Observation data Epoch J2000 Equinox ICRS
- Constellation: Taurus
- Right ascension: 03^{h} 48^{m} 43.639^{s}
- Declination: +04° 32′ 11.46″

Characteristics
- Spectral type: Pulsar

Astrometry
- Radial velocity (R_{v}): −1±20 km/s
- Proper motion (μ): RA: +4.04 mas/yr Dec.: +3.5 mas/yr
- Parallax (π): 0.47 mas
- Distance: 6,800 ly (2,100 pc)

Orbit
- Primary: PSR J0348+0432
- Name: White dwarf
- Period (P): 0.102424062722(7) days
- Semi-major axis (a): 832,000 km
- Inclination (i): 40.2(6)°

Details

Pulsar
- Mass: 2.01 M_{☉}
- Radius: 13±2 km^{[verification needed]}, 1.87(29)×10^{−5} R_{☉}
- Rotation: 39.1226563571297 ms
- Age: 2.6×10^{9} years

White dwarf
- Mass: 0.172 M_{☉}
- Radius: 0.065(5) R_{☉}

Database references
- SIMBAD: data

= PSR J0348+0432 =

Pulsar–white dwarf binary system in Taurus constellation

PSR J0348+0432 is a pulsar–white dwarf binary system in the constellation Taurus. It was discovered in 2007 with the National Radio Astronomy Observatory's Robert C. Byrd Green Bank Telescope in a drift-scan survey.

In 2013, a mass measurement for this neutron star was announced: slightly over two times the mass of the Sun (2.01±0.04 solar mass). This measurement was done with a combination of radio timing and precise spectroscopy of the white dwarf companion.
This is slightly higher than, but statistically indistinguishable from, the mass of PSR J1614−2230, which was measured using the Shapiro delay. This measurement confirmed the existence of such massive neutron stars using a different measuring technique.

The notable feature of this binary pulsar is its combination of high neutron-star mass and short orbital period: 2 hours and 27 minutes.
This allowed a measurement of the orbital decay due to the emission of gravitational waves, as observed for PSR B1913+16 and PSR J0737−3039.

==Background==

The first radio pulsar was discovered in 1967 by Jocelyn Bell and her adviser, Antony Hewish using the Interplanetary Scintillation Array. Franco Pacini and Thomas Gold quickly put forth the idea that pulsars are highly magnetized rotating neutron stars, which form as a result of a supernova at the end of the life of stars more massive than about 10 times the mass of the Sun. The radiation emitted by pulsars is caused by interaction of the plasma surrounding the neutron star with its rapidly rotating magnetic field. This interaction leads to emission "in the pattern of a rotating beacon", as emission escapes along the magnetic poles of the neutron star. The "rotating beacon" property of pulsars arises from the misalignment of their magnetic poles with their rotational poles. Historically, pulsars have been discovered at radio wavelengths where emission is strong, but space telescopes that operate in the gamma ray wavelengths have also discovered pulsars.

— Short exercise 1 —
In the article on PSR J0348+0432, which telescope was used to discover the system in 2007?
— Short exercise 2 —
Resume the article on PSR J0348+0432 after its last sentence.
The listing comes from a different source.

— Supplied information —
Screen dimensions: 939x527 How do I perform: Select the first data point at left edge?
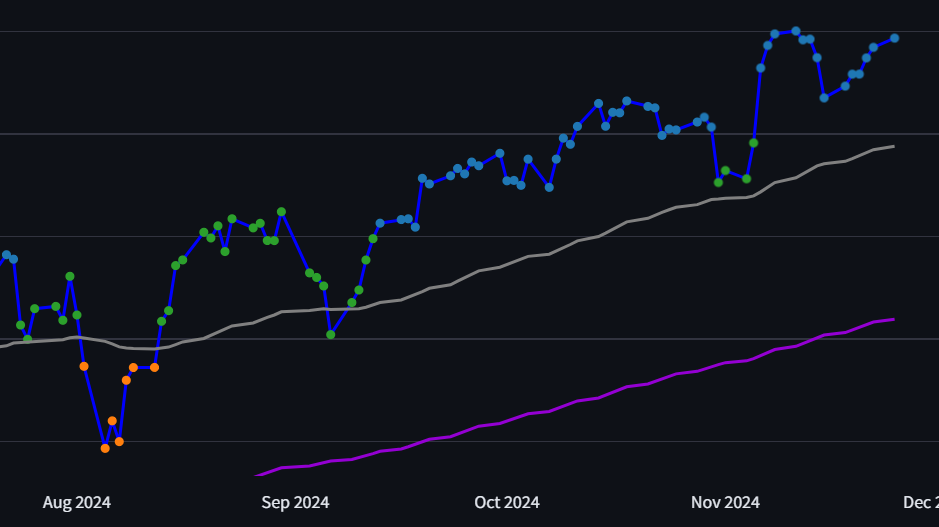pos(6,255)
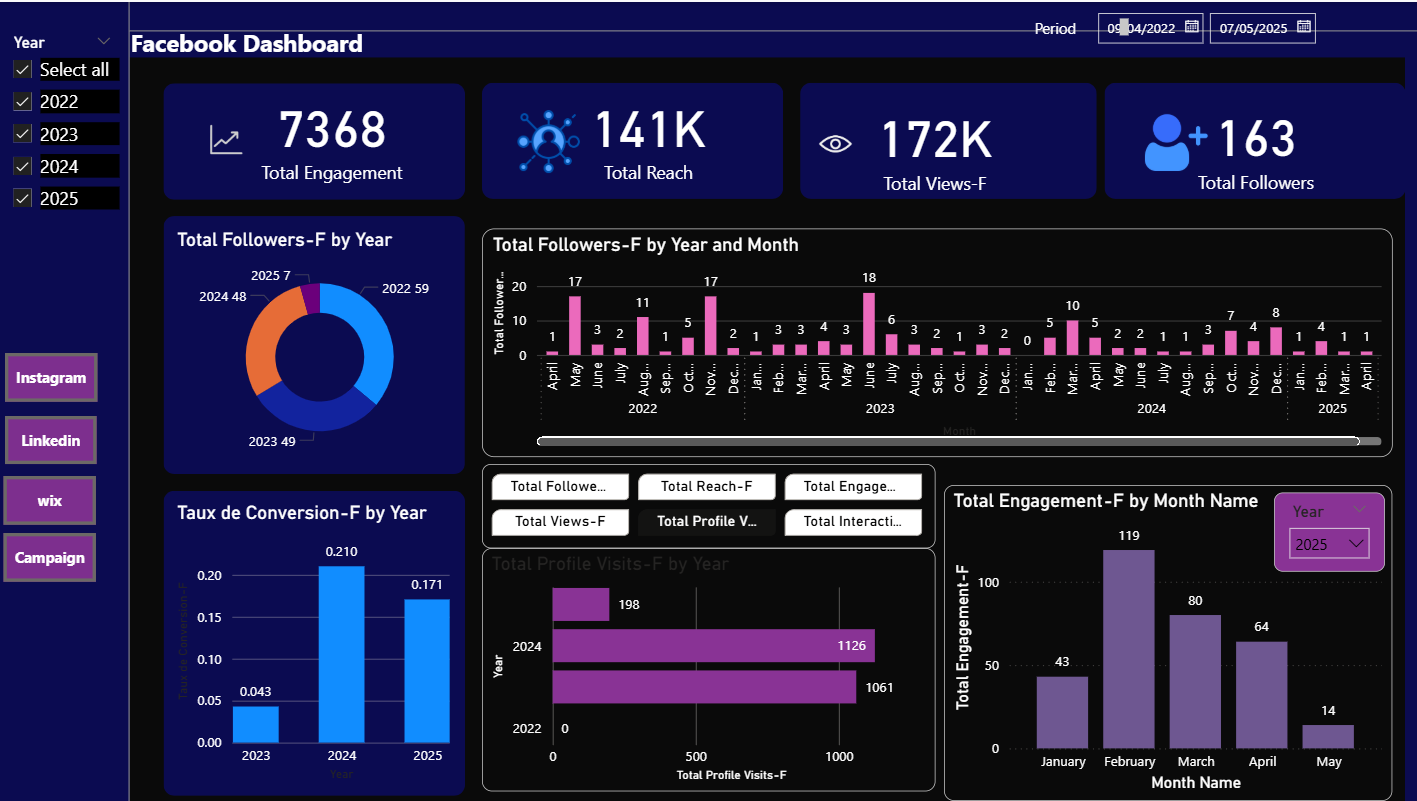
Task: Open the end date calendar picker icon
Action: [x=1303, y=27]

— Right answer 1 —
The National Radio Astronomy Observatory's Robert C. Byrd Green Bank Telescope.

— Right answer 2 —
==Observations==
In 2007, the Green Bank Telescope underwent track repair, and was unable to track for several months. An international team of astronomers was nevertheless able to record the data from the antenna, letting the Earth do the job of moving the beam of the telescope across the sky, a process known as a drift scan survey. They found a total of 35 new pulsars, including 7 new millisecond pulsars and PSR J0348+0432.

In 2011 the white dwarf companion to the pulsar was observed with the FORS2 spectrograph of the European Southern Observatory's Very Large Telescope, in Chile. These data were combined with radio observations to determine the mass of the white dwarf and the pulsar. Radio timing of the pulsar with the 305-metre radio telescope at the Arecibo Observatory and the Effelsberg 100-metre Radio Telescope soon also detected the orbital decay of the system due to the emission of gravitational waves. This matched the rate predicted by general relativity.

==Significance==
The combination of a large neutron-star mass, low white-dwarf mass (mass ratio ~ 1:11.7) and short orbital period (2 hours and 27 minutes) allows astronomers to test general relativity in a regime of extreme gravitational fields, where it had never been tested before. The result also has implications for the direct detection of gravitational waves and for understanding of stellar evolution. The measured mass of 2.01±0.04 solar mass puts an empirical lower bound on the value of the Tolman–Oppenheimer–Volkoff limit.

PSR J0348+0432 is also a candidate for a hyperon star, a massive neutron star containing hyperons.